Leif had learned a little of the Skraelinger tongue; Flatface had acquired a little less of the Norse language—and a pretty mess they made of it between them! As we are under the necessity of rendering both into English, we beg the reader’s forbearance and consideration.

“So you are going off on a sealing expedition, are you?” said Leif, turning from the contemplation of the horizon, and regarding the Skraelinger with a comical smile.

“Yis, yo, ha, hooroo!” said Flatface, waving his arms violently to add force to his reply.

“And when do you go?” asked Leif.

“W’en? E go skrumch en cracker smorrow.”

“Just so,” replied Leif, “only I can’t quite make that cracker out unless you mean to-morrow.”

“Yis, yo, ha!” exclaimed the hairy man. “Kite right, kite right, smorrow, yis, to-morrow.”

“You’re a wonderful man,” remarked Leif, with a smile. “You’ll speak Norse like a Norseman if you live long enough.”

“Eh!” exclaimed the Skraelinger, with a perplexed look.

“When are you to be back?” asked Leif.

Flatface immediately pointed to the moon, which, although it was broad daylight at the time, showed a remarkably white face in the blue sky, and, doubling his fist, hit himself four blows on the bridge of his nose, or rather on the spot where the bridge of that feature should have been, but where, as it happened, there was only a hollow in the frying-pan, with a little blob below it.

“Ha, four months. Very good. It will be a good riddance; for, to say truth, I’m tired of you and your noisy relations.”

Leif said this more as a soliloquy than a remark, for he had no intention of hurting the feelings of the poor savage, who, he was aware, could not understand him. Turning again to him, he said— “You know the kitchen, Flatface?” Flatface said nothing, but rolled his eyes, nodded violently, and rubbed that region which is chiefly concerned with food.
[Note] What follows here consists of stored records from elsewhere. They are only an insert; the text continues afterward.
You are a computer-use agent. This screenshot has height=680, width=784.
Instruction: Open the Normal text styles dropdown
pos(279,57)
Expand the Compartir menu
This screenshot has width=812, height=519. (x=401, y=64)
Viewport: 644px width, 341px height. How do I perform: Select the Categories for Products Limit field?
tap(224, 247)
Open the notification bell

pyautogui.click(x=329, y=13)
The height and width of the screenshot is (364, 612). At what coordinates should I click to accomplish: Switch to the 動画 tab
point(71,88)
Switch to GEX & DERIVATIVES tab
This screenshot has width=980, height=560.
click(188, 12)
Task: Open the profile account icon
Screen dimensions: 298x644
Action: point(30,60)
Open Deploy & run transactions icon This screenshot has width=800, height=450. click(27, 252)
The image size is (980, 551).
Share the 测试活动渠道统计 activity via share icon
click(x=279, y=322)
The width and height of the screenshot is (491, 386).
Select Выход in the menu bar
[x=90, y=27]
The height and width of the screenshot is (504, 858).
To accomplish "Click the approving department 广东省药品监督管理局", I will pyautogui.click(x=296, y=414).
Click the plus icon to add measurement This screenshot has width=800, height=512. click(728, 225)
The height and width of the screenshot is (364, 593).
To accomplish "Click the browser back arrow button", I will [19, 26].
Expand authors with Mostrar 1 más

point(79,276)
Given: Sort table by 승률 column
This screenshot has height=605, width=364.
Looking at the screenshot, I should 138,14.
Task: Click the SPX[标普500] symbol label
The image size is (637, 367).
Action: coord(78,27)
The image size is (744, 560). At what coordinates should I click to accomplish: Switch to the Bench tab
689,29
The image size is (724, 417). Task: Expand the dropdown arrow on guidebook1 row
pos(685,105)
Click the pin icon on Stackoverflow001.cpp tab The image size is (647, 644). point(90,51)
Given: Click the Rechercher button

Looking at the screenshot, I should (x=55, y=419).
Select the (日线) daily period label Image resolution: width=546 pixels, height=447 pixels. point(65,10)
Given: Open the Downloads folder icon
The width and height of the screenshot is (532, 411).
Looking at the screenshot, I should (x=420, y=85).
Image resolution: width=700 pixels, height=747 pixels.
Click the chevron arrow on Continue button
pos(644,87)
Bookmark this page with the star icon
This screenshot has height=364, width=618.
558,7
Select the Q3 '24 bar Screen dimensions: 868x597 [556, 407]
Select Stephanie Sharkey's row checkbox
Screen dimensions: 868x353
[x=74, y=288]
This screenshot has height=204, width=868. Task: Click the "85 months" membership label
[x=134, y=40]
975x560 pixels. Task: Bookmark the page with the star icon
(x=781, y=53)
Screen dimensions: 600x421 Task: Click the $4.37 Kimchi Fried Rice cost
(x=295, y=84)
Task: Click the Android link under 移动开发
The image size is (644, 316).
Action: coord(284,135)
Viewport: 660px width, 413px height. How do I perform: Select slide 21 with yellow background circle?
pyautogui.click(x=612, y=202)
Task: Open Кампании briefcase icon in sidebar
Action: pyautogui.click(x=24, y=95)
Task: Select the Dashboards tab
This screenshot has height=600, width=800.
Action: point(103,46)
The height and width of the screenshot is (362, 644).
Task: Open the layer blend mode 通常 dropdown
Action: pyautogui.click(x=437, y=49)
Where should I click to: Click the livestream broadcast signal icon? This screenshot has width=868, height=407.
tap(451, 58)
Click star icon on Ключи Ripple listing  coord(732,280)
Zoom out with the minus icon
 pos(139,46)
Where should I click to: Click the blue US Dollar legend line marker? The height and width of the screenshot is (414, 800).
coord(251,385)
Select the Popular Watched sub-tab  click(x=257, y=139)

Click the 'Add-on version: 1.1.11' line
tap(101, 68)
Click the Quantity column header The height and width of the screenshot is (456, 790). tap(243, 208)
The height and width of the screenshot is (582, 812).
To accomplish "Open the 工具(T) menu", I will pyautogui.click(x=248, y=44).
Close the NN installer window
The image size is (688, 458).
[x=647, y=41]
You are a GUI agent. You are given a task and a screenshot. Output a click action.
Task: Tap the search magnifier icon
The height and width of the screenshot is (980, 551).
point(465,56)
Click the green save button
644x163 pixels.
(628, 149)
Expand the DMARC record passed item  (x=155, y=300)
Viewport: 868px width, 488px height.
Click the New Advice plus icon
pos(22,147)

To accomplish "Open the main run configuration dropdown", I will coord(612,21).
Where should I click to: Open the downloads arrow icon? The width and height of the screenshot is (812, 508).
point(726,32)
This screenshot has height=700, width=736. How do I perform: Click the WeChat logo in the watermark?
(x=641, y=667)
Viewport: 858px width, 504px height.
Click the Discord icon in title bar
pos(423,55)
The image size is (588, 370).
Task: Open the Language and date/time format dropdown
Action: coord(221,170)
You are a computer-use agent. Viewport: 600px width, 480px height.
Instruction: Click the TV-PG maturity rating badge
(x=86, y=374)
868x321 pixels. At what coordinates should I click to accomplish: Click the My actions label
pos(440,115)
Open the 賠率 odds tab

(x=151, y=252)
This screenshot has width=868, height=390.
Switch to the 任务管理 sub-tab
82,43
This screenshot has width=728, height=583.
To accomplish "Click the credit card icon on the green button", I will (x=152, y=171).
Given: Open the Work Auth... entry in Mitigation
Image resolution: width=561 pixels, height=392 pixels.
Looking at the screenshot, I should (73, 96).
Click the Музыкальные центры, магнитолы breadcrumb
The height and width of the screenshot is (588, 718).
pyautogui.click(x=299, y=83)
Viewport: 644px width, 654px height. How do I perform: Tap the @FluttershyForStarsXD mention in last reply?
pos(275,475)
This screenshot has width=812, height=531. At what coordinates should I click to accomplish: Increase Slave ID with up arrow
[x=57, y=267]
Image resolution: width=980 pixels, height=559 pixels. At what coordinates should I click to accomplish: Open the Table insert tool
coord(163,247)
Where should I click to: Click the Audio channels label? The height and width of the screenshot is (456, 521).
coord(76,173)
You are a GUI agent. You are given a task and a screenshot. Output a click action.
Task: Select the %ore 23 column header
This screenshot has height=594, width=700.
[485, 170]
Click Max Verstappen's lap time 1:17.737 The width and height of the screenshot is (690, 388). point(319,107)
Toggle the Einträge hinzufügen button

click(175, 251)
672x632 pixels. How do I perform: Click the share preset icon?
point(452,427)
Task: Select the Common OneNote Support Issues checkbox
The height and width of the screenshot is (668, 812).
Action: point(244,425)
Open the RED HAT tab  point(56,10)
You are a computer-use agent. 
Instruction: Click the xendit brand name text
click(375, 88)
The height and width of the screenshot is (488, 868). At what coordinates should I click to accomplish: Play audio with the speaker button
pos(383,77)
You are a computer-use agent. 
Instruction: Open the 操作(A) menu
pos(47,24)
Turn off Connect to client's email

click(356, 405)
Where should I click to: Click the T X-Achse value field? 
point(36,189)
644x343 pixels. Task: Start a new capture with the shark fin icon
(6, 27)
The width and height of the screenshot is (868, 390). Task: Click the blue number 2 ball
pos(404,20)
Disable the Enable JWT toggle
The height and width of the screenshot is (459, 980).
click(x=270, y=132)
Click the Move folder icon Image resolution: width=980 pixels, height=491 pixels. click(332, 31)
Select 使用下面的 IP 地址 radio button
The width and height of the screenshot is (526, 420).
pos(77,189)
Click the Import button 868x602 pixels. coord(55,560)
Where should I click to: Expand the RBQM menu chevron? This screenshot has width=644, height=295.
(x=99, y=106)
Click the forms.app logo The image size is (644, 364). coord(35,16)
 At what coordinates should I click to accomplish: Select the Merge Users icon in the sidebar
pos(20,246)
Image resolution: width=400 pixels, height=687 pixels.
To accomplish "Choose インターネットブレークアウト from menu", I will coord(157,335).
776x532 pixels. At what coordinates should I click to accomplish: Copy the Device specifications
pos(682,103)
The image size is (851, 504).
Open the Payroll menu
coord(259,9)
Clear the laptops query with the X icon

“Go,” said Leif, “tell Anders to give you food – food—food!”

At each mention of the word Flatface retreated a step and nodded. When Leif stopped he turned about, and with an exclamation of delight, trundled off to the kitchen like a good-natured polar bear.

For full half an hour after that Leif walked up and down the wharf with his eyes cast down; evidently he was brooding over something. Presently Anders came towards him.

Anders was a burly middle-aged Norseman, with a happy-looking countenance; he was also cook, steward, valet, and general factotum to Leif.

“Well, Anders, hast had a visit from Flatface?” asked Leif.